Job →
In the interview excerpt below, condense the paragraph beginning "Exactly. What they are asking" into a short bulleted list that keeps its main facts.

Text extract →
((
AZ: I was there; it really was my car with the controls removed. The people were supportive and it was fun to be part of it.

ec: Are you signed up with Team BMW Italy to run next year also? Doing another season in the WTCC?
AZ: Theoretically, yes. I say theoretically because right now, unfortunately, there's a little bit of controversy going on between the constructors in terms of writing the rules for next year's championship. It's quite a difficult task for the FIA to write technical rules that make everybody happy. When you have cars that were designed to be driven on the road and transform them into racecars, it's very understandable. I think the BMW, which costs $45,000, has a quality that translates into performance when you turn it into a racecar. When you take a SEAT, which goes for $15,000, you cannot expect the same type of quality, the same type of performance. So if you want to have these different manufacturers compete with each other, you must have flexible rules. But sometimes that type of flexibility creates inequity, which affects the racing, the series and everybody's view. And right now we're facing the big problem with the diesel, which in BMW's mind is utilizing the advantage of having too much boost, being too big, and so on. BMW has built a diesel car and out of the box it was immediately a second per lap faster then the gas car. So of course they had the option to say, OK, we can go with that and forget about the gas car. But they didn't want to do that, first because they don't believe the diesel engine may appeal to race fans because it's very quiet, and second, BMW has sold more than 50 touring cars around the world for national championships. If they accepted this new set of rules, and go for a new car with diesel power, that would mean that the gas cars would immediately become obsolete.

ec: So basically BMW is protecting the customer base.
AZ: Exactly. What they are asking is the FIA to write new rules that would keep the diesel competitive so it would still be a choice for manufacturers to pursue. But it would not be mandatory if you want to win. This is basically what is happening right now. We've been under the impression all year long that SEAT kept the performance of the their car lower than they could have, not to impress too much. To use it just when it's needed. And now that we're getting near the end of the championship, it is just a rocket. That kind of proved the BMW theory. We've got a little bit of fog on the issue right now, but I'm confident that they will find an agreement. I already have an existing deal with BMW Italy and Team BMW Italy-Spain.
))
Data →
((
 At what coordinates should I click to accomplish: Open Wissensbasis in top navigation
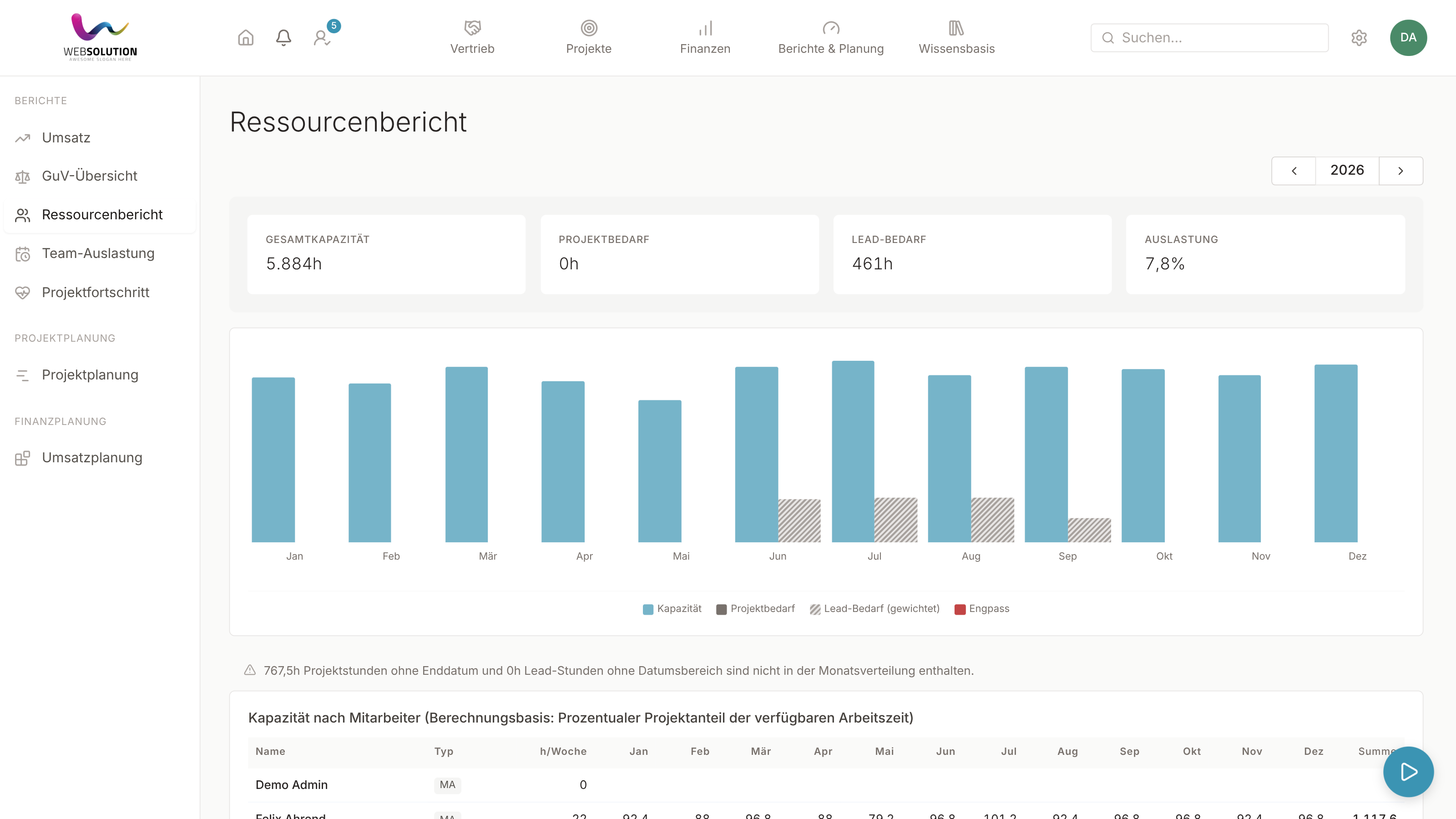pos(956,38)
))
Worked solution →
- BMW is asking the FIA for new rules that keep the diesel competitive, so that manufacturers can still choose it without it being required in order to win.
- All year there was an impression that SEAT held its car's performance below its potential, using it only when needed.
- Near the end of the championship the SEAT became "a rocket," which seemed to prove BMW's theory.
- The situation is still unclear, but AZ expects an agreement to be reached.
- AZ already has a deal with BMW Italy and Team BMW Italy-Spain.